» **DATASET ENTRIES**
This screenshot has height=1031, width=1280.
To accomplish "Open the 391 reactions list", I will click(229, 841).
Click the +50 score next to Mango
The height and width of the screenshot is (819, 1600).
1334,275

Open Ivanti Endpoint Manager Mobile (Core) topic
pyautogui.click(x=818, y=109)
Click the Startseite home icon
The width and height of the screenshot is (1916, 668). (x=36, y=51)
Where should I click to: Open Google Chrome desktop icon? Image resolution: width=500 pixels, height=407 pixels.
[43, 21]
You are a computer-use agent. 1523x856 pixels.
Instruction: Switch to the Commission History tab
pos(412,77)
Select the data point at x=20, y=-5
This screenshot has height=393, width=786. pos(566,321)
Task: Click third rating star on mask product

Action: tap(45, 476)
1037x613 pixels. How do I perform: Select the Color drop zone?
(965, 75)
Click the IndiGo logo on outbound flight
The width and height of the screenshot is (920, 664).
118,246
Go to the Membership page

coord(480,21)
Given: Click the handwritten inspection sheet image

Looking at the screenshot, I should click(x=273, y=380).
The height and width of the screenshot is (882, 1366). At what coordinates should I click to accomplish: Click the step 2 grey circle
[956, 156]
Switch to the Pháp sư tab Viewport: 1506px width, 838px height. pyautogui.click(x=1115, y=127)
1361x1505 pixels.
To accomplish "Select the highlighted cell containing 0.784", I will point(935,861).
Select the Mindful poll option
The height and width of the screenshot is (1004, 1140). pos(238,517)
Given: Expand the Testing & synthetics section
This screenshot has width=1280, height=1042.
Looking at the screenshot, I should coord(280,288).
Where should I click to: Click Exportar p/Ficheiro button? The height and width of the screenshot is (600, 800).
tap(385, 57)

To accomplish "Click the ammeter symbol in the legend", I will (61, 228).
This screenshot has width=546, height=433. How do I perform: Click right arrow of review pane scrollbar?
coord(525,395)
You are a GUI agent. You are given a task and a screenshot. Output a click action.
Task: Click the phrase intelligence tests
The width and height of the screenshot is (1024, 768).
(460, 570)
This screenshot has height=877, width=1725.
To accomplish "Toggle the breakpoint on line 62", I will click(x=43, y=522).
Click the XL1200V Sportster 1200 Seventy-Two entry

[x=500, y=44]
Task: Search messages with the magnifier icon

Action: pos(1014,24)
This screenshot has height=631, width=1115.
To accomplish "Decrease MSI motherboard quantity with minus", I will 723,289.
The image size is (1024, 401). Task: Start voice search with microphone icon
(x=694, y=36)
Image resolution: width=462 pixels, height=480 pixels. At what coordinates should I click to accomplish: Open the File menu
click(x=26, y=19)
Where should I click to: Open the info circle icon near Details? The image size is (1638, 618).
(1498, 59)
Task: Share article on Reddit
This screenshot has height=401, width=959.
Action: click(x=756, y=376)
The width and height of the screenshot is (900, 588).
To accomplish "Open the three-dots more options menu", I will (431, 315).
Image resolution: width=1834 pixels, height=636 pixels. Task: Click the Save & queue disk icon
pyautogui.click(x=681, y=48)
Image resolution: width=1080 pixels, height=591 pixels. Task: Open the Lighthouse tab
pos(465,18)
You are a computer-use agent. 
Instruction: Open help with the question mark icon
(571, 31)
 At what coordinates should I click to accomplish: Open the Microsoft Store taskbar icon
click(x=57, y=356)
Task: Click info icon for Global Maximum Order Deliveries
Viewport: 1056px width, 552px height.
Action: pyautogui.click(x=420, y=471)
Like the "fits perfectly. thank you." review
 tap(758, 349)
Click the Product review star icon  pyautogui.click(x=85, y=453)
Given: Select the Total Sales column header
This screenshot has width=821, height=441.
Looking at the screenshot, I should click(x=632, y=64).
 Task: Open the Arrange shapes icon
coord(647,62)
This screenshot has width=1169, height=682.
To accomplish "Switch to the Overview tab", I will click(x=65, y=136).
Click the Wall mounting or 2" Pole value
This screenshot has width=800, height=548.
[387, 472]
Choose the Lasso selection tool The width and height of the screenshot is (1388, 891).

» **TASK DETAILS**
Go through the data and gather every line that holds "agent".

» **TASK OUTPUT**
You are a computer-use agent. 1523x856 pixels.
You are a GUI agent. You are given a task and a screenshot. Output a click action.
You are a computer-use agent. 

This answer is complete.